My sister held a yard sale for us this weekend - while eight months pregnant. I marveled once again, while spending time with her, how different we are. She is easy going, calm, go-with-the-flow. Whenever I am with her I wish that I could be more like her. It's always fun to be with her and her family. We all adore her daughter, Kaylen.
We made another $150 to add to our adoption fund. We are closing in on what we need to start our home study. That is so exciting! We will just keep praying and saving until we get all of the money.
Yesterday morning, while we were at my sister's, we learned that the lead pastor for our church was ill, and that Jim would be preaching on short notice. Because Jim did not have much time to prepare, he decided it would be best to preach on something God has been teaching us. Jim and I have both been listening to the sermon series Radical:what the gospel demands by David Platt. We have been so convicted. So Jim will share with our congregation what God is laying on his heart from Luke 14.
I am home with a sick boy. Scotty came down with a fever this weekend, and once we arrived home was covered in a rash. The rash is so strange - really red - really fine and not raised. My boy's health issues are always in the back of mind. I constantly worry that the doctor's have missed something. He still seems so small, has stomach issues, and just some other things that don't add up. His health is something that I have to give over to God so very often. He is ultimately in God's care.
Back to Jim's sermon. We talked through a lot of it on the drive home from my sister's yesterday. In talking through things my mind raced with questions. My questions need an outlet, so here they are. (If you are not familiar with Luke 14, I really suggest reading it. However, some of my questions come out of our adoption experience as well.)
What does it truly mean to be a disciple of Christ?
Is being a disciple the same thing as being a Christian?
What does it mean to give up everything?
Doesn't the Bible say that this world is not our home, and that we are essentially aliens? So why then do we try so hard to be comfortable here? These questions have been on my heart for awhile. It seems as if we will take risks for God to a certain point, and we will allow ourselves to experience discomfort for awhile, but it is still all in our "control", and we quickly scramble back to a place where we can settle in and get comfortable again.
Why do we try to soften the gospel and living for Christ - why do we constantly water it down? Doesn't the Bible say that we will endure hardships?
Jesus says that through the cross of Christ we die to the life we live. If we are a true Christian according to Scripture we are dead - to ourself, our plans, our dreams, our ideas. (Gal.2:20) We are dead to self-saturated desires, to self-comforting life,to self-esteem thinking, to self-centered planning for our life - we are alive to Christ-esteem thinking, Christ-centered thinking, planning. Our entire identity should be wrapped up in who He is.

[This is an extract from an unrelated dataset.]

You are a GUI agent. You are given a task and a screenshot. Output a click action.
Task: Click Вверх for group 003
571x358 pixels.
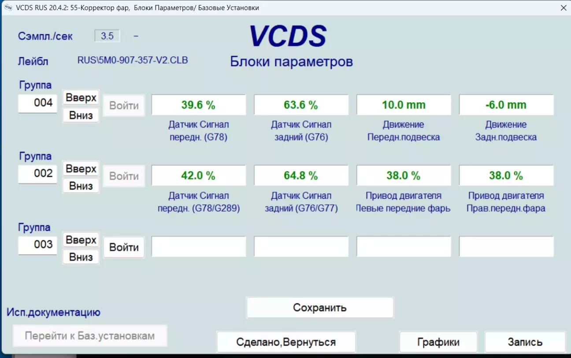pyautogui.click(x=81, y=240)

So why isn't it?? Why doesn't the life of Christ determine everything about us?? Where we live? What kind of house we have? The clothes we wear? The things we buy? The plans we make?
I don't have the answers. I don't know how to do it yet. But I am learning. I am learning what it might mean to give up everything. This adoption process has been a huge part of it. God is using this to open our eyes to what it truly means to be a disciple of Christ. Please do not misunderstand me. This is not bragging. We don't have it all together. This adoption process has been a lonely road at times. We are constantly told that while this may be right for us, not everybody has to live this way, not everybody was called to adopt from Ethiopia. And Nope - they are correct, not everybody was called to this ministry. But as a church, as a follower of Christ, we are ALL called to care for orphans, to care for widows, to care for the poor. This may rub you the wrong way, but I see little of this mandate being followed out. I will be the first to admit, that Jim and I have completely ignored it until now, too. There should be no need for life insurance if our church is following its mandate, no need for government care programs, no need for orphanages, but there is a need because the church is not doing its job.

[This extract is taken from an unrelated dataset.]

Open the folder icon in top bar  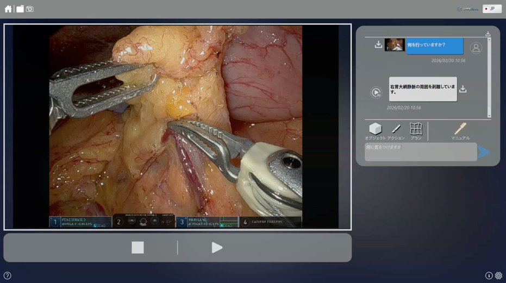20,9
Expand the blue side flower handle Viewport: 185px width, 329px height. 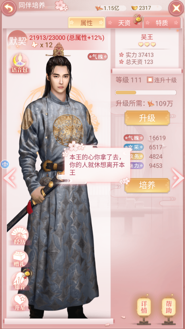click(x=5, y=164)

The church has become saturated in the American dream and we have Americanized the gospel. I am finally recognizing that for the first time in my life, and I am appalled. I am disgusted. I wonder what my God thinks?
So maybe your family is not being called to adopt (but maybe your family is, have you ever asked yourself why not adopt, rather than why should we?? Have you ever truly prayed about it?), but what if God is calling your family to support that young widowed woman in your church with the small children? What if that means sacrificing some of your comfort? What if God is asking you to give away part of your paycheck to help feed starving children in your community? What if God is asking you to sell everything and move to a third world country to spread the good news and care for the least of these?

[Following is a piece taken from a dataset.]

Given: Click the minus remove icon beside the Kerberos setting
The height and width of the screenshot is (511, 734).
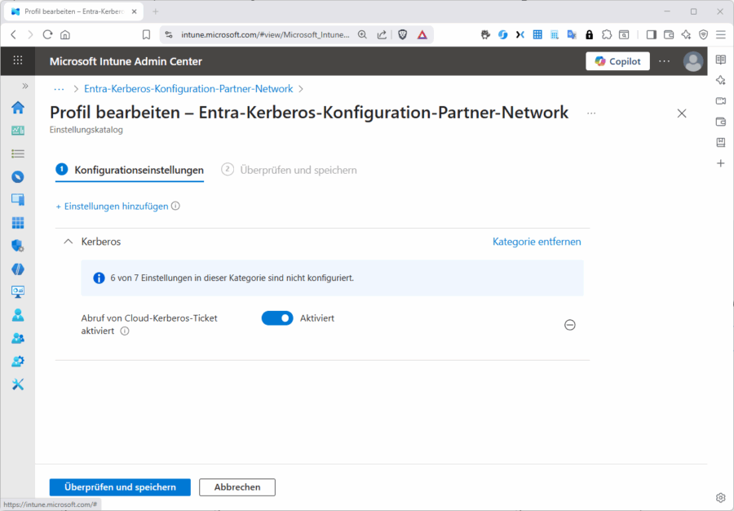Looking at the screenshot, I should (570, 325).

God is still working on our family. We are not at the end of our journey. This adoption is not it for us. If you read the Scripture caring for orphans and widows and helping the poor is to be a continuous action. I don't know what that means for our family.
I am sick of being comfortable in my cushy home. This world is not my home, and I am done pretending that it is. I am an alien here, so it will be uncomfortable. I am ready and willing to have my heart broken for what God's heart is broken for.
I want to be a true disciple of Jesus Christ.